Please retype the items from the line containing "You are a GUI" up to and including the last line of the items, and leave the pictures out.

[start Data excerpts]

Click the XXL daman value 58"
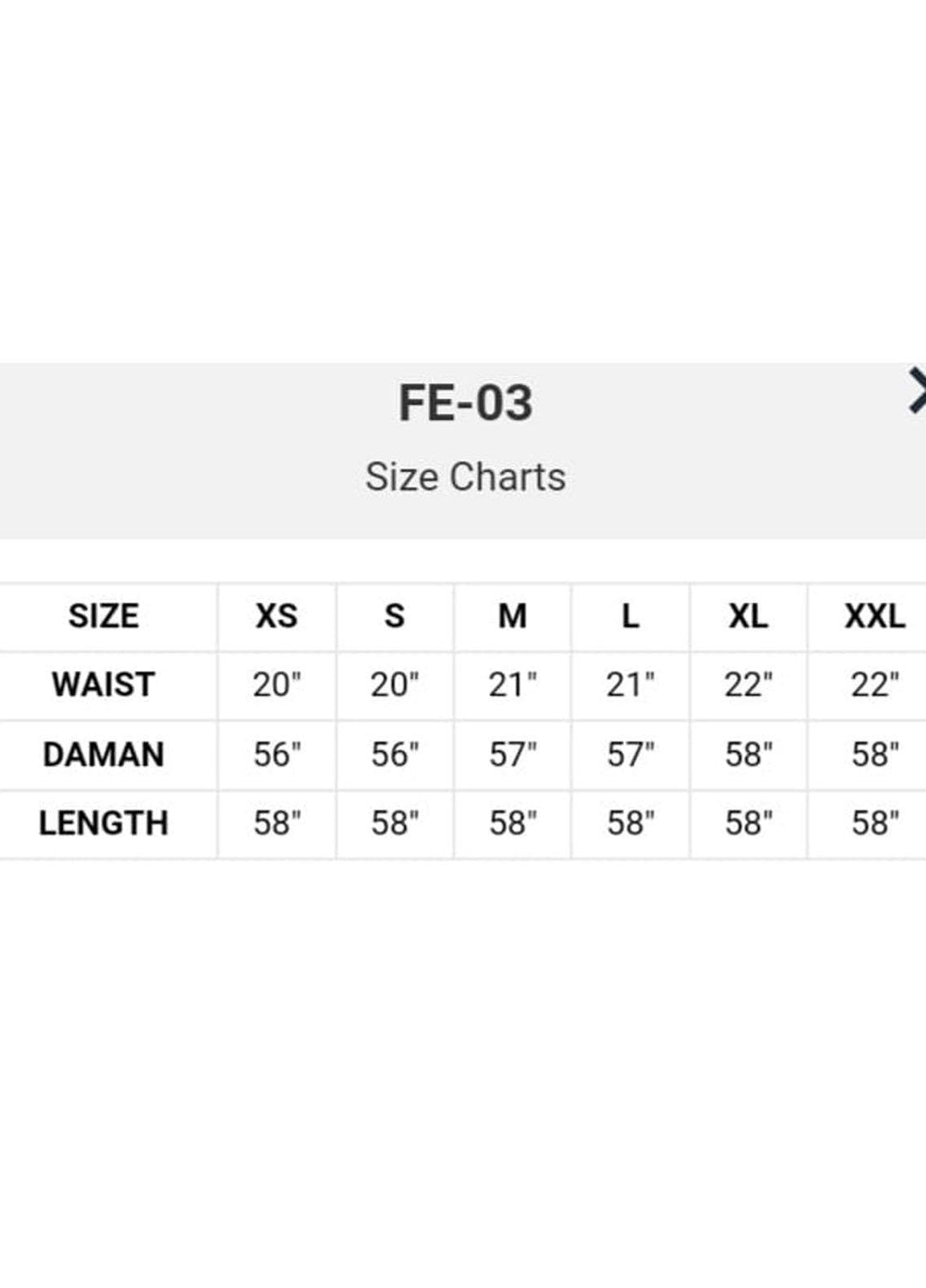This screenshot has width=926, height=1288. [875, 755]
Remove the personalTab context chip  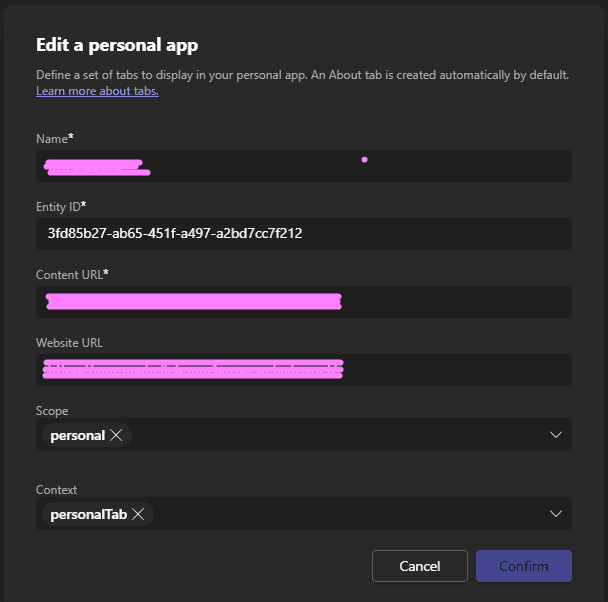138,514
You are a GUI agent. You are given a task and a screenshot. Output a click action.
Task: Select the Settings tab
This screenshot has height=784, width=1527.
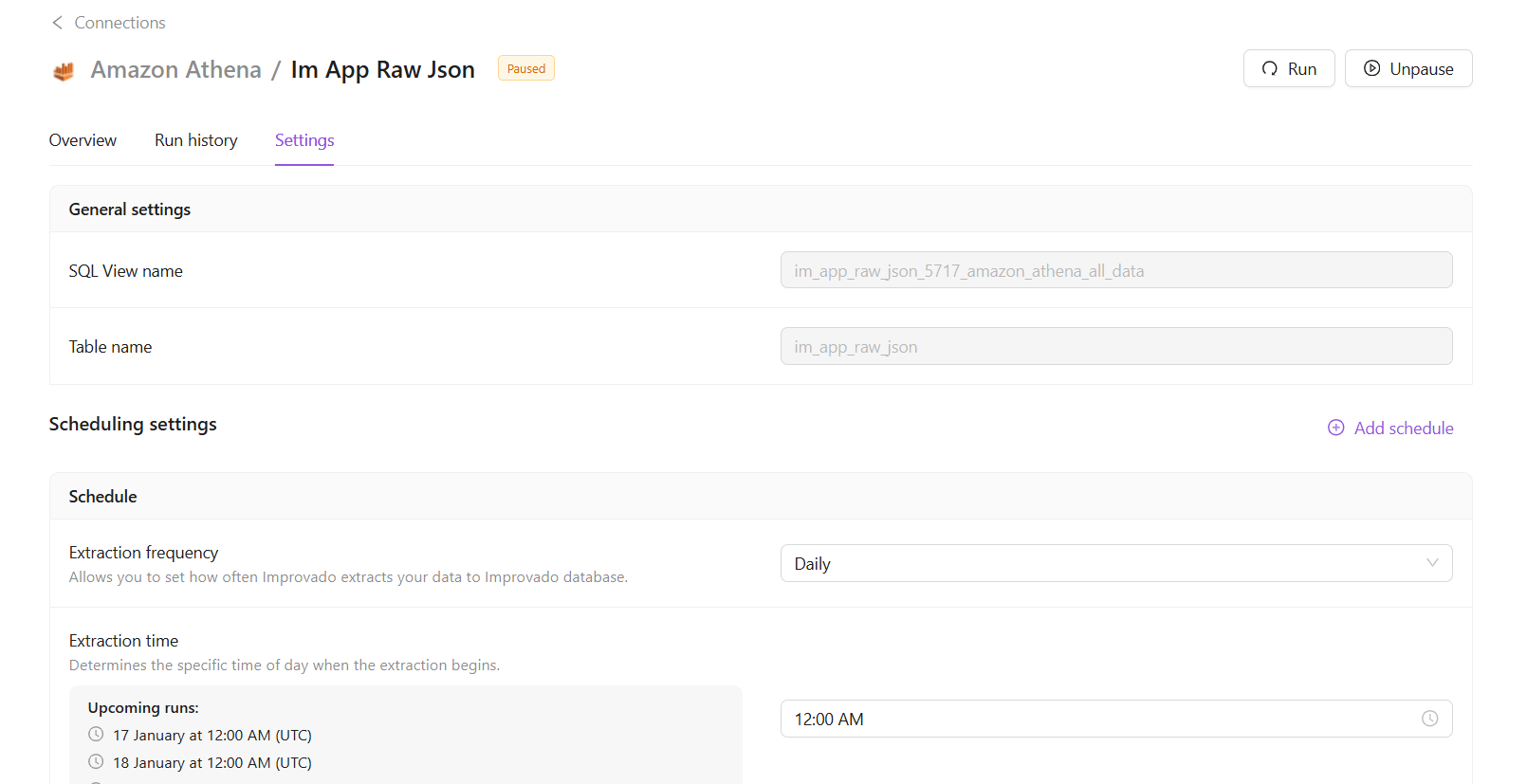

[end Data excerpts]

Worked solution |
You are a GUI agent. You are given a task and a screenshot. Output a click action.
Task: Select the Settings tab
This screenshot has height=784, width=1527.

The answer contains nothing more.